WHAT IS BEING ASKED - Please transcribe exactly the line that holds "Open the app launcher waffle icon" and all lines that follow it to the end of the records below, omitting any pictures.

------ RECORDS FOR THIS EXERCISE ------

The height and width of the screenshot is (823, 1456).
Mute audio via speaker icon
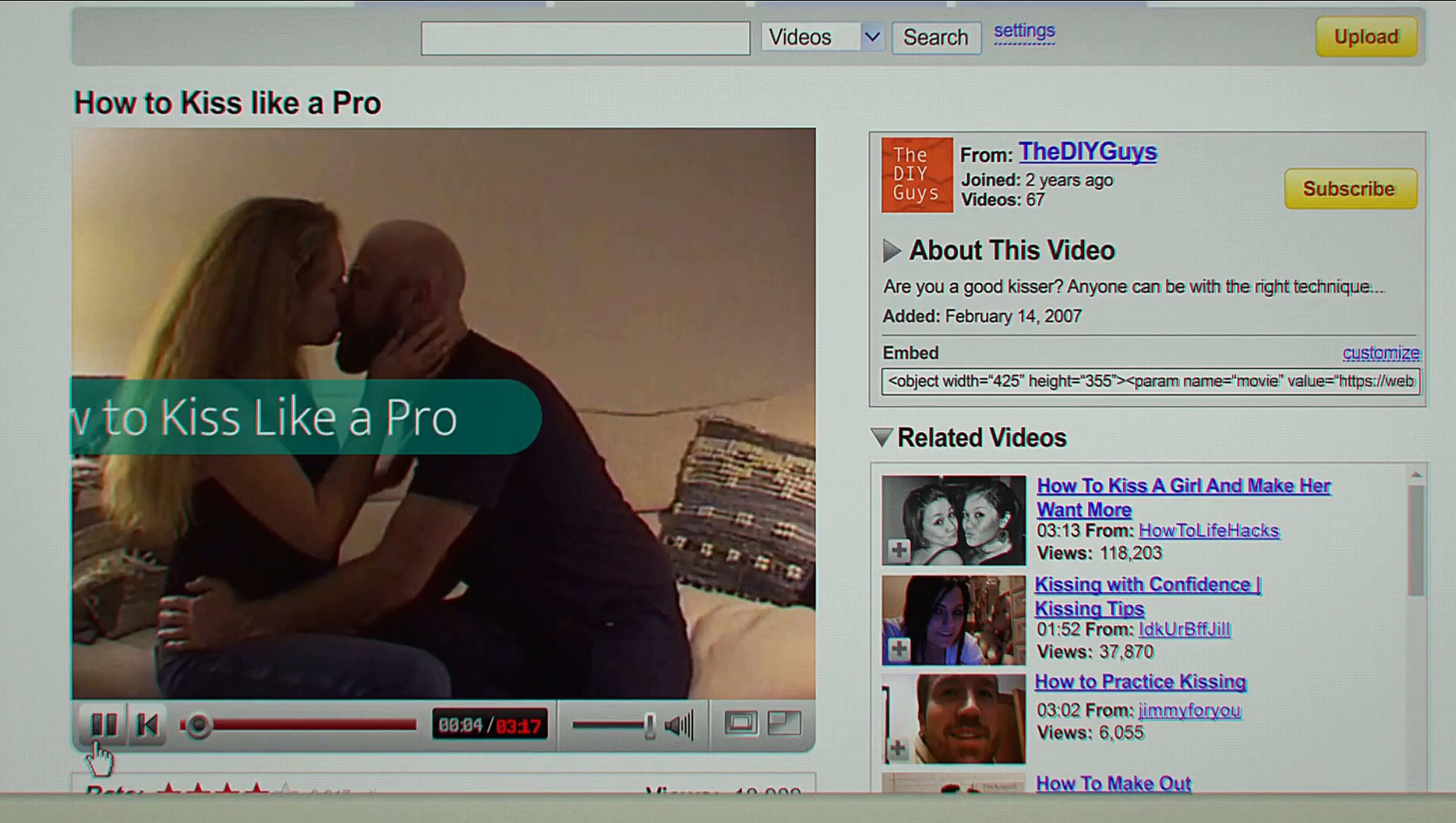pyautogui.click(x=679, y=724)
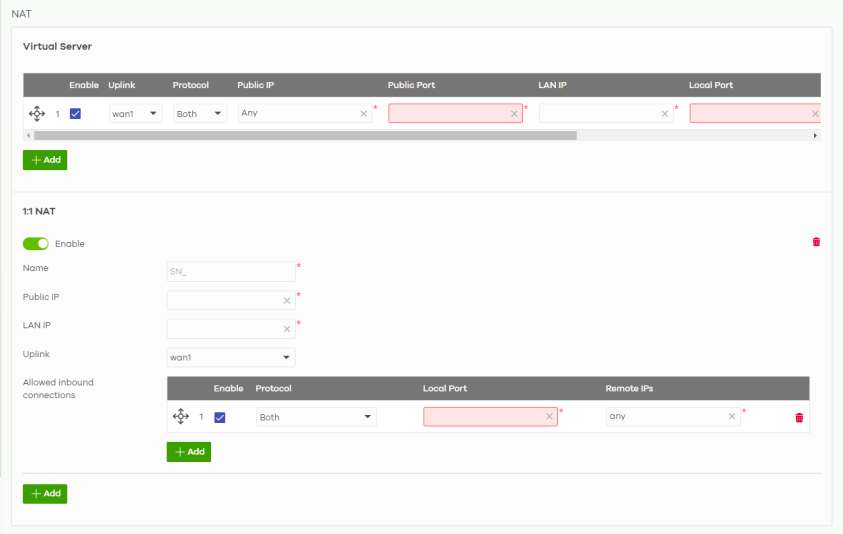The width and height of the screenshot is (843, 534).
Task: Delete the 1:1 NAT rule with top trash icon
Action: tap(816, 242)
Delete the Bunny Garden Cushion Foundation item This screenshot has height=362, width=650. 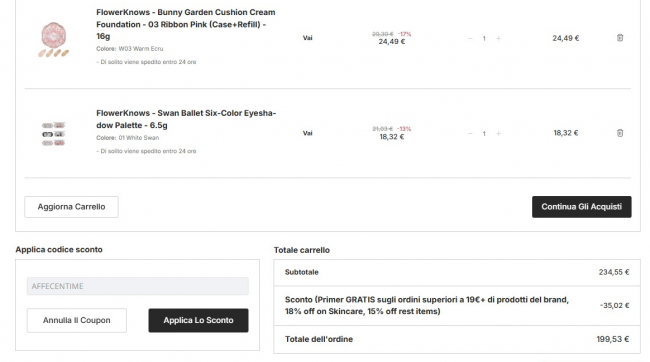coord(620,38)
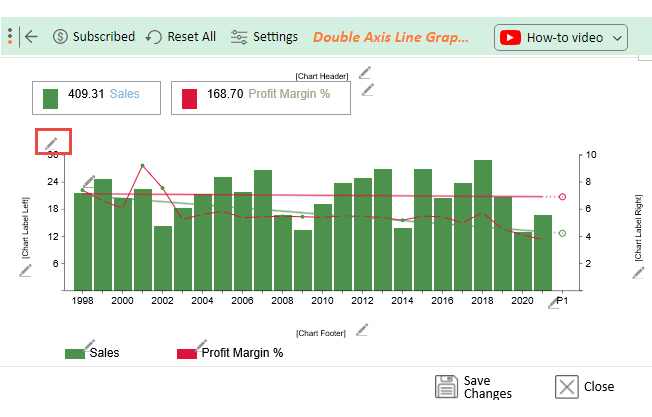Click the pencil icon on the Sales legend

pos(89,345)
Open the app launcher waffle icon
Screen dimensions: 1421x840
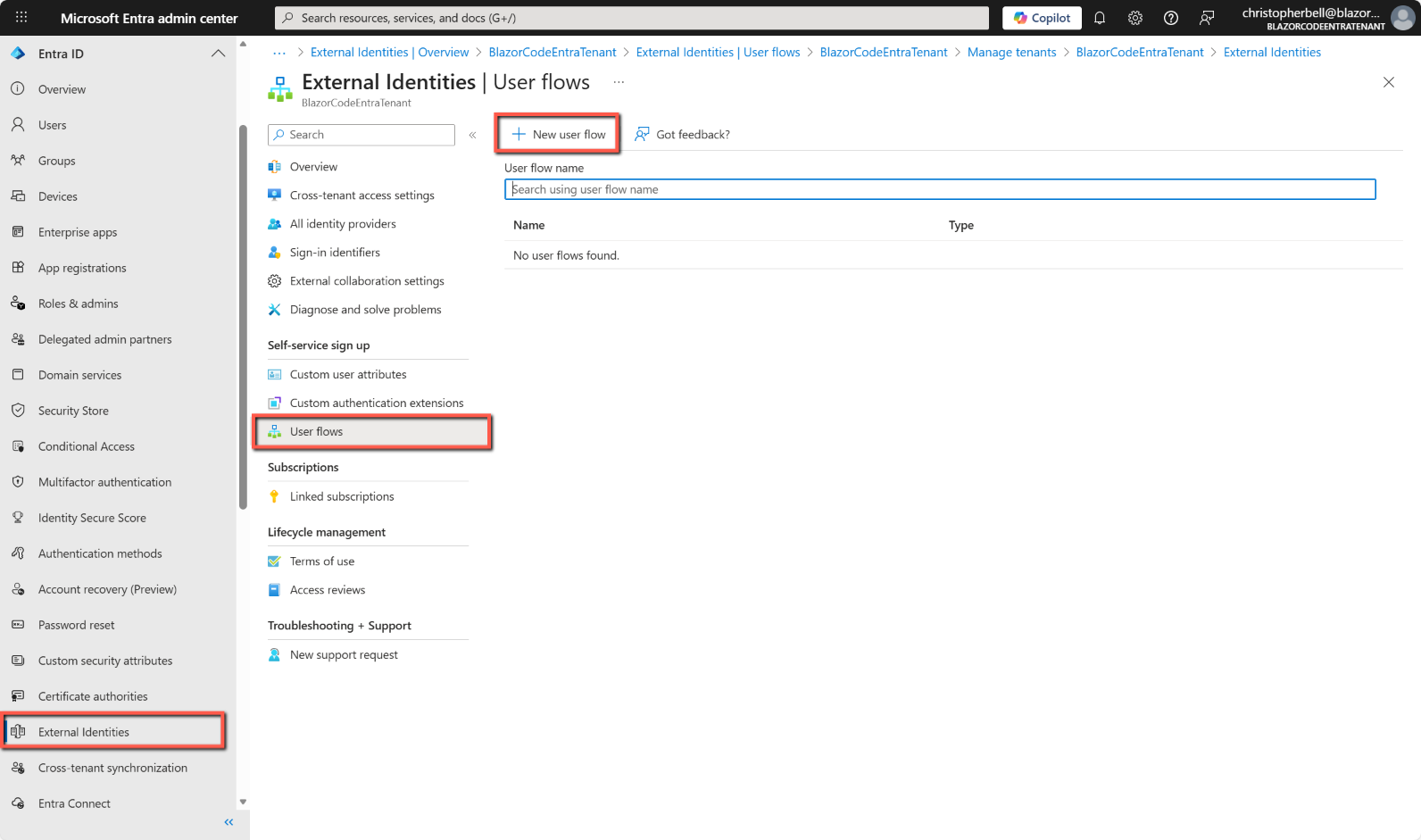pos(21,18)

------

RESPONSE TO THIS EXERCISE -
Open the app launcher waffle icon
Screen dimensions: 1421x840
pos(21,18)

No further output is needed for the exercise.